## [TO DO]
Extract every line of the items below that contains the string "Viewport", matching case exactly.

## [PROVIDED ENTRIES]
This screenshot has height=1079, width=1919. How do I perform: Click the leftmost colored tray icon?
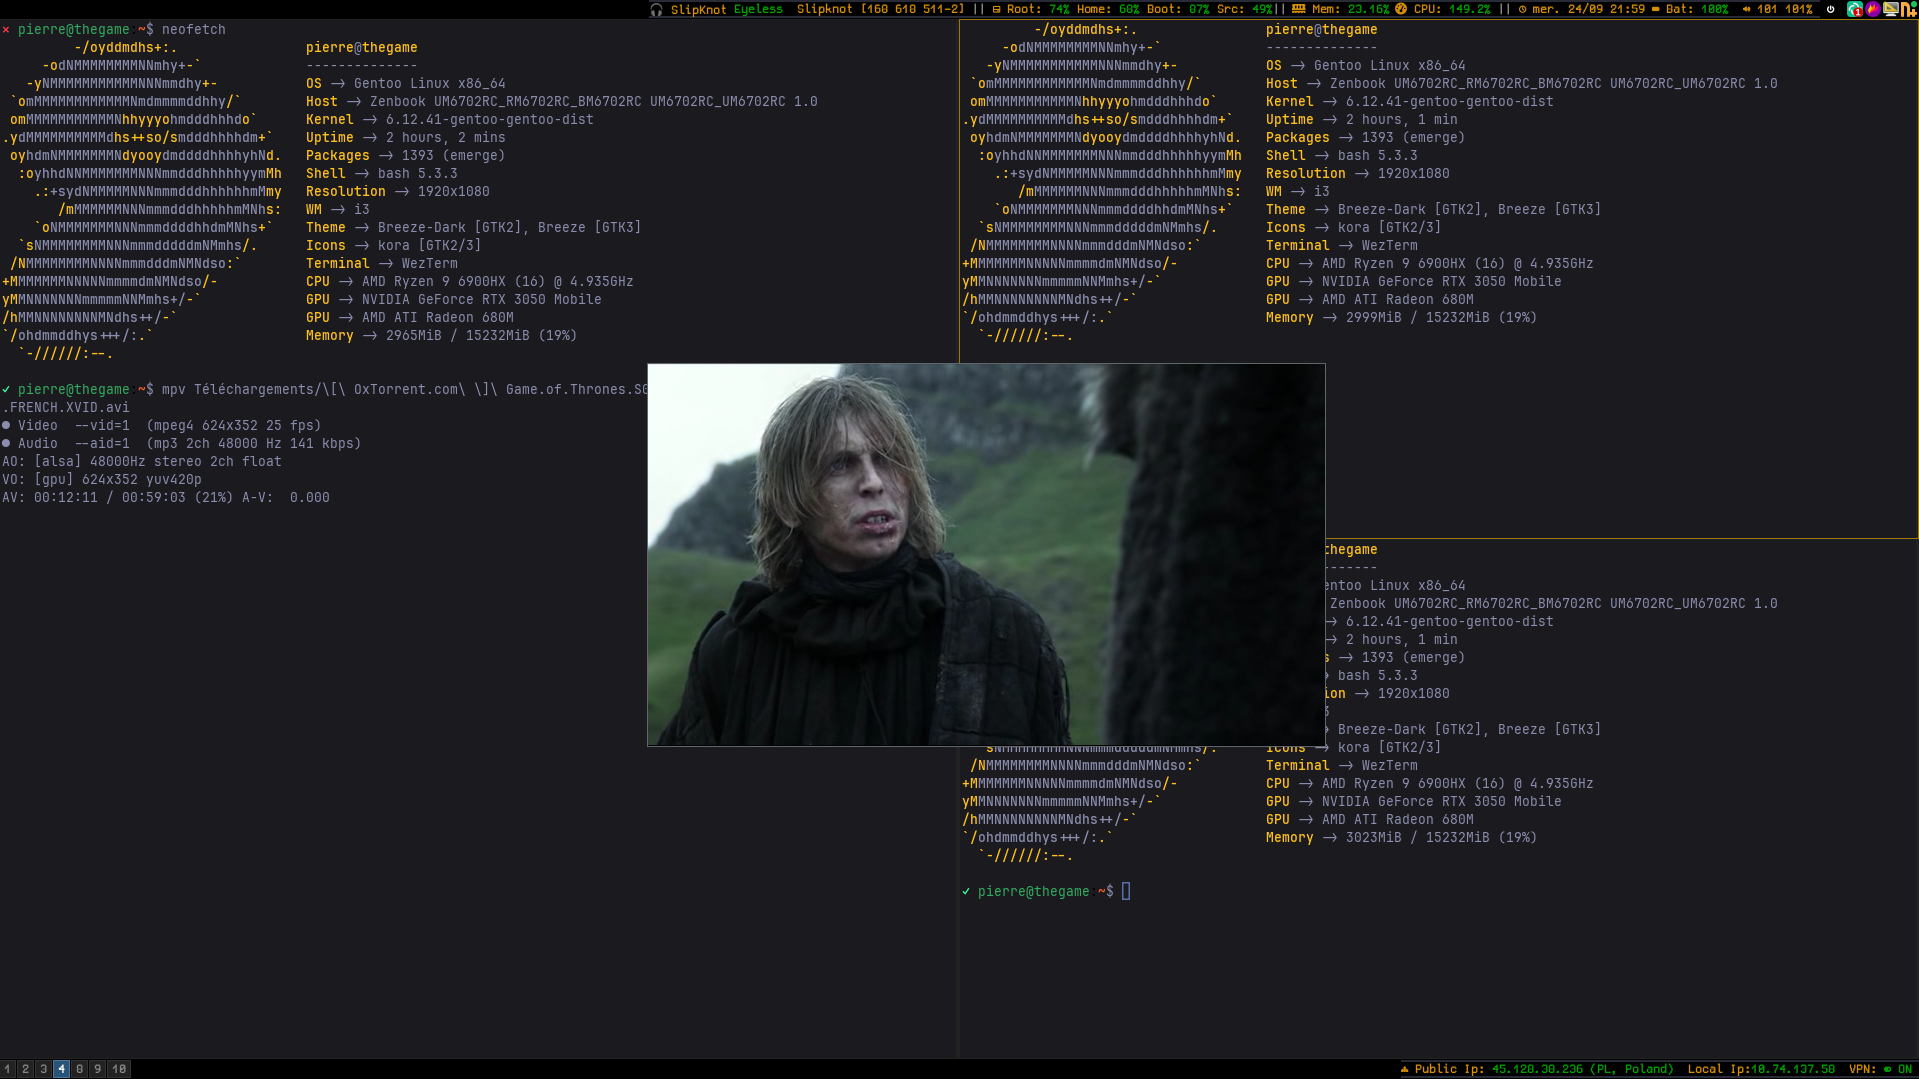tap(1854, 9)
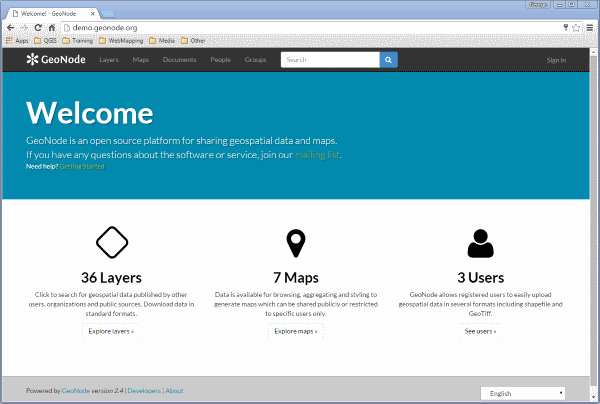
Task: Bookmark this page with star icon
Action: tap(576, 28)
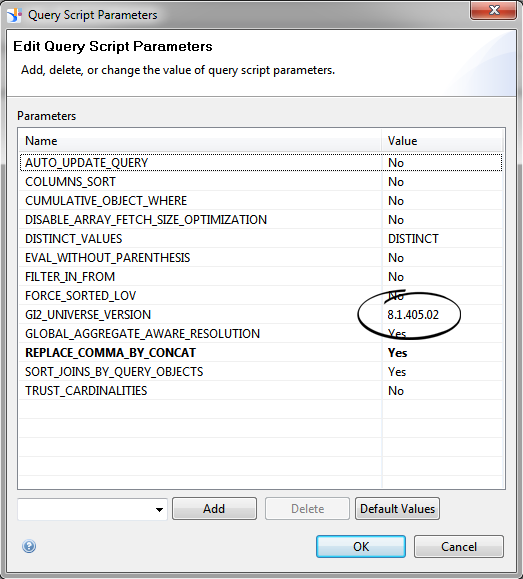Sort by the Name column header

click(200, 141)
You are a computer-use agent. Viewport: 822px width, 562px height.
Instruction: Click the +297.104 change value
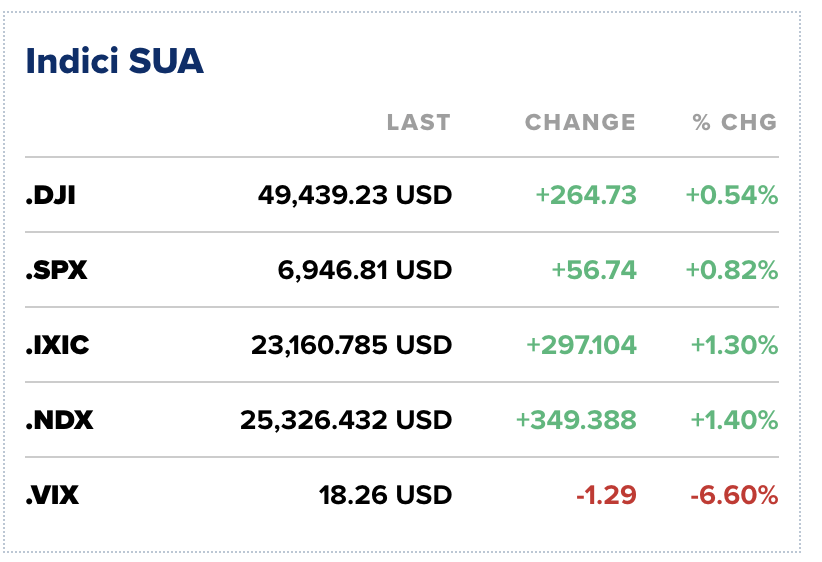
--
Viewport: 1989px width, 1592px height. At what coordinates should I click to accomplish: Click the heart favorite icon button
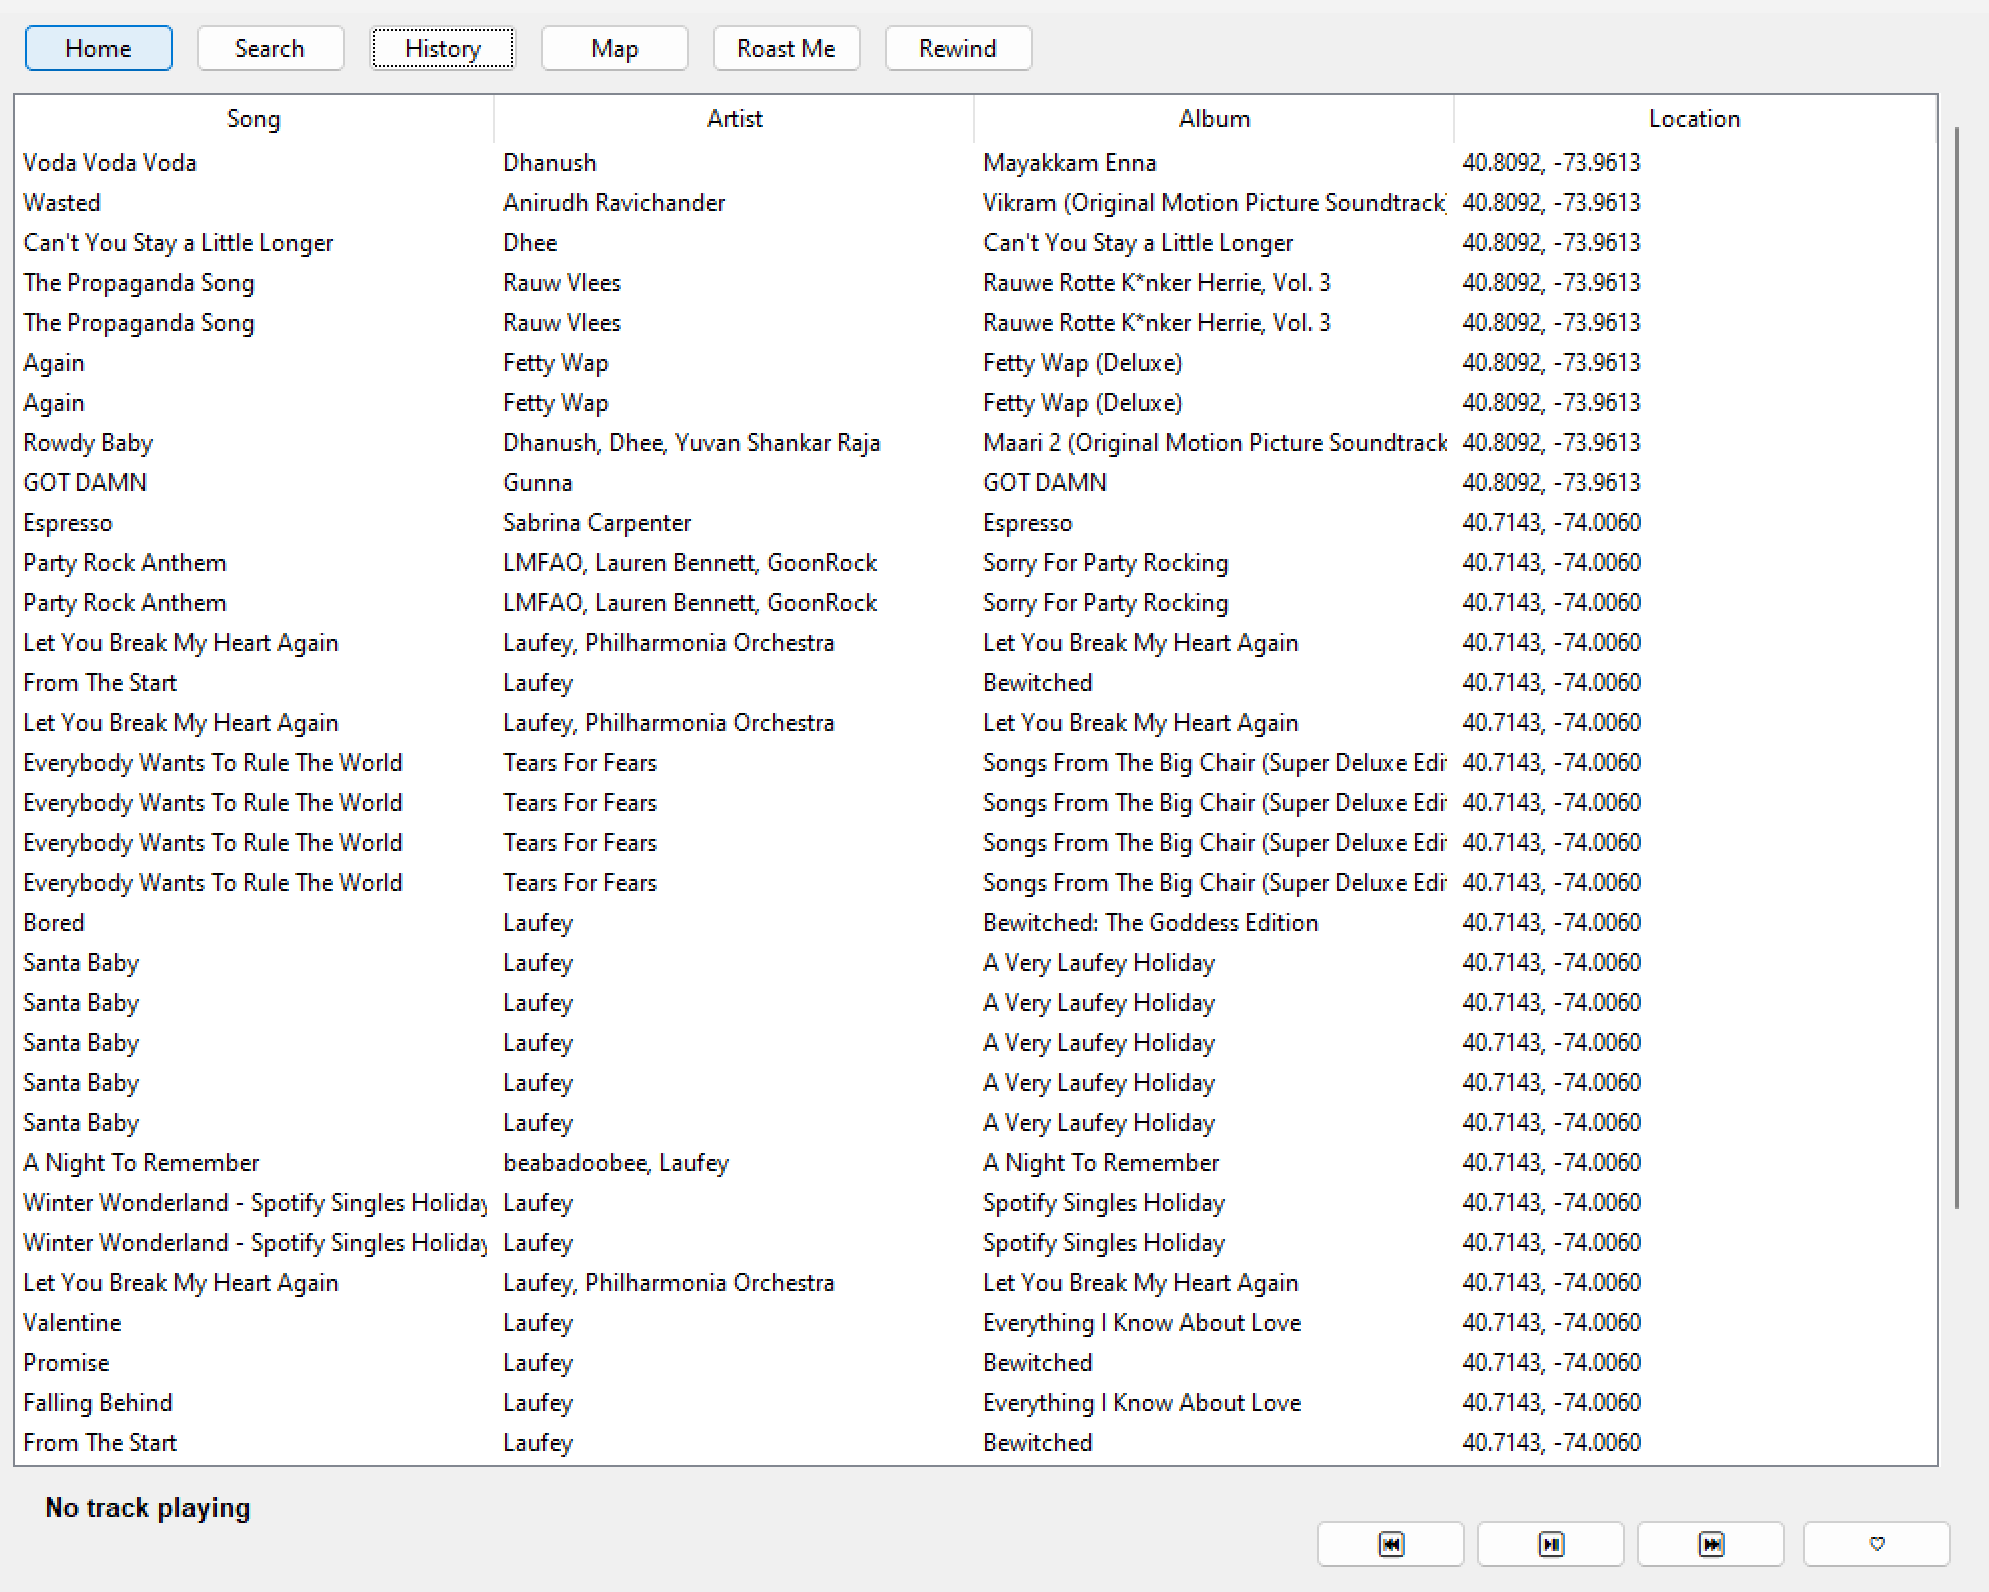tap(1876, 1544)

## [CORRECT RESPONSE]
You are a computer-use agent. Viewport: 822px width, 562px height.
Viewport: 1989px width, 1592px height. At what coordinates should I click to accomplish: Click the heart favorite icon button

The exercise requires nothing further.